La Fondation Muna a accueilli, samedi matin, la dédicace du dernier roman de l’écrivain et homme d’État congolais Henri Djombo, Une semaine au Kinango. Publié le 18 octobre dernier aux Éditions du Net, cet onzième roman s’inscrit dans la continuité d’une œuvre engagée, attentive aux tensions sociales et politiques qui traversent l’Afrique contemporaine.
L’événement, organisé à l’initiative de la Ronde des Poètes du Cameroun, a réuni universitaires, journalistes et passionnés de littérature autour de celui qui est également président en exercice de l’Union nationale des écrivains et artistes congolais (UNEAC). À travers ce récit de 185 pages, Henri Djombo plonge le lecteur dans le quotidien du Kinango, une nation fictive érigée en miroir des réalités africaines.

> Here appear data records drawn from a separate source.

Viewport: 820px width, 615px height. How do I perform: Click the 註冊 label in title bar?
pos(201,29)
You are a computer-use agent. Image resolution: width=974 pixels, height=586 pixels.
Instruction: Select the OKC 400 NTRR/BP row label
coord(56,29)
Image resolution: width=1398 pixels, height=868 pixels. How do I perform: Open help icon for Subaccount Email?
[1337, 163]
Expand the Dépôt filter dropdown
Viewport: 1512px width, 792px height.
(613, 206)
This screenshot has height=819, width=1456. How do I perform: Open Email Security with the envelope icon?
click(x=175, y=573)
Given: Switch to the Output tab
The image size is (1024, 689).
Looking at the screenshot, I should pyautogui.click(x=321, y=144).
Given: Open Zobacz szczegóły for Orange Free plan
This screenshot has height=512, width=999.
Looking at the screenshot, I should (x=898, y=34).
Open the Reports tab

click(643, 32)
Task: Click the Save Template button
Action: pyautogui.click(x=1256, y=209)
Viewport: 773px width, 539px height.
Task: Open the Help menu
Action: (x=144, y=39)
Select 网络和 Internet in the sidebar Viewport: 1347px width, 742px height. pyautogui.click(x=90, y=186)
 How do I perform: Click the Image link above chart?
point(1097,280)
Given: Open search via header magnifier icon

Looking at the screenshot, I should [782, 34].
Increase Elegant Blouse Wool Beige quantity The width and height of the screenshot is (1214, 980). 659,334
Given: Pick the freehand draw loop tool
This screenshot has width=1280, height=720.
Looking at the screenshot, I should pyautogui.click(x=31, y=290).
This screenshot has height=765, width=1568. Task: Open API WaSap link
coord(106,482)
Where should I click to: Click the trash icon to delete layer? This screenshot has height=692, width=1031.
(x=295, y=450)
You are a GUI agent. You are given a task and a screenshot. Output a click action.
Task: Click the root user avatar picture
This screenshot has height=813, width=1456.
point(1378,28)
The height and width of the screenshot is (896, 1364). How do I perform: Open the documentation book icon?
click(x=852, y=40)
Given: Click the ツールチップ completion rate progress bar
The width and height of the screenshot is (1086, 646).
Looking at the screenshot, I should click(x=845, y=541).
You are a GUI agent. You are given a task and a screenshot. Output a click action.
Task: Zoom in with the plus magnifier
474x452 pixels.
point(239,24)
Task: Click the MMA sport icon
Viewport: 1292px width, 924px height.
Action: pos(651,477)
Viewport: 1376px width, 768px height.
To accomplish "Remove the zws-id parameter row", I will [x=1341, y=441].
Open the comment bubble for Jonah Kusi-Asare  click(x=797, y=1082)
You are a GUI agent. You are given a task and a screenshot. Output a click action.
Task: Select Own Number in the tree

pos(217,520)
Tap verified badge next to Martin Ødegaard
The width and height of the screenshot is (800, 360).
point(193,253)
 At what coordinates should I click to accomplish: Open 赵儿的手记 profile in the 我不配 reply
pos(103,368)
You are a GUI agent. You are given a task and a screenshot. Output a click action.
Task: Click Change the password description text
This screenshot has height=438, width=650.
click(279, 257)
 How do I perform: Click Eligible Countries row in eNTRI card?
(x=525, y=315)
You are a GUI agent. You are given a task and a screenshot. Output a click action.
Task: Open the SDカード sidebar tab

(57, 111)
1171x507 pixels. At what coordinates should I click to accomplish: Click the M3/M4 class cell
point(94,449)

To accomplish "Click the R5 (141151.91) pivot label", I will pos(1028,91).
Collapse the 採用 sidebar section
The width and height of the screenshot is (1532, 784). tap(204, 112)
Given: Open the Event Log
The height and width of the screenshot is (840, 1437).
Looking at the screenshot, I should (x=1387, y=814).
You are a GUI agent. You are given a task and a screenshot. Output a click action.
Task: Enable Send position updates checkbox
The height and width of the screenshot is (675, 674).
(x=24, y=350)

Une fable politique aux résonances contemporaines
Dès l’ouverture du roman, l’auteur convoque une image saisissante : une invasion de fourmis magnan, métaphore centrale largement commentée lors des échanges. Individuellement insignifiantes, ces fourmis deviennent, en groupe, une force irrésistible. Une allégorie du « pouvoir par le bas », ont souligné les intervenants, illustrant la capacité des peuples à se mobiliser face à l’injustice, à la corruption et à l’immobilisme politique.
À travers cette fable, Henri Djombo explore les fragilités visibles et invisibles des sociétés africaines : fractures sociales, conflits générationnels, rapports de force entre gouvernants et gouvernés, mais aussi espoirs de réformes raisonnées. Le Kinango apparaît ainsi comme un véritable laboratoire politique, où se confrontent traditions et modernité, intérêts nationaux et pressions internationales.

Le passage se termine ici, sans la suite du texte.